__Directive 1__: In the album text below, the release is described as coming "later that year." Explain what in the text supports that wording.
__Directive 2__: Check each statement against the album text below and answer yes or no, quoting the deciding words: (a) The album was recorded at a studio in Oslo. (b) Karin Krog is an English saxophonist. (c) The album has a running time of 44:53.
__Directive 3__: Extend the text about the album Songs about This and That, starting after its final sentence.

==== Extracted text

Studio album by Karin Krog and John Surman
- Released: 29 November 2013
- Recorded: 23–24 April 2013
- Studio: Rainbow Studio Oslo, Norway
- Genre: Jazz
- Length: 44:53
- Label: Meantime
- Producer: John Surman, Karin Krog

John Surman chronology
| Saltash Bells (2012) | Songs about This and That (2013) | Invisible Threads (2018) |

= Songs About This and That =

Album by Karin Krog and John Surman

Songs about This and That is a studio album by English saxophonist John Surman with Norwegian vocalist Karin Krog that was recorded over two days in April 2013 and released by Meantime on 29 November later that year.

========
==== Provided records

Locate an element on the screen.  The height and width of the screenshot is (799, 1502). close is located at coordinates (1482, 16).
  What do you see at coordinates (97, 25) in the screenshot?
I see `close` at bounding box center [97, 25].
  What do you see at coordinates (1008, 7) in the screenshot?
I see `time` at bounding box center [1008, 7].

========

__Result 1__: The text states that the album was recorded on 23–24 April 2013 and released on 29 November 2013. Since both dates fall in 2013 and the release comes about seven months after the recording, "later that year" fits.

__Result 2__:
(a) Yes: "Studio: Rainbow Studio Oslo, Norway"
(b) No: "Norwegian vocalist Karin Krog"
(c) Yes: "Length: 44:53"

__Result 3__:
== Background ==
Ten songs about "this and that" were commission by the duo for the Vossajazz festival in 2010, nine of which appear on this release.

Professional ratings
Review scores
| Source | Rating |
| The Guardian |  |

== Reception ==
In a 4-star review for The Guardian, Dave Gelly states: "These nine songs, jointly composed, bring out the special qualities of them both. Krog's apparently simple style has a clarity and precision that becomes more telling with the passage of time, while Surman never fails to surprise you with some new texture or sudden change of direction."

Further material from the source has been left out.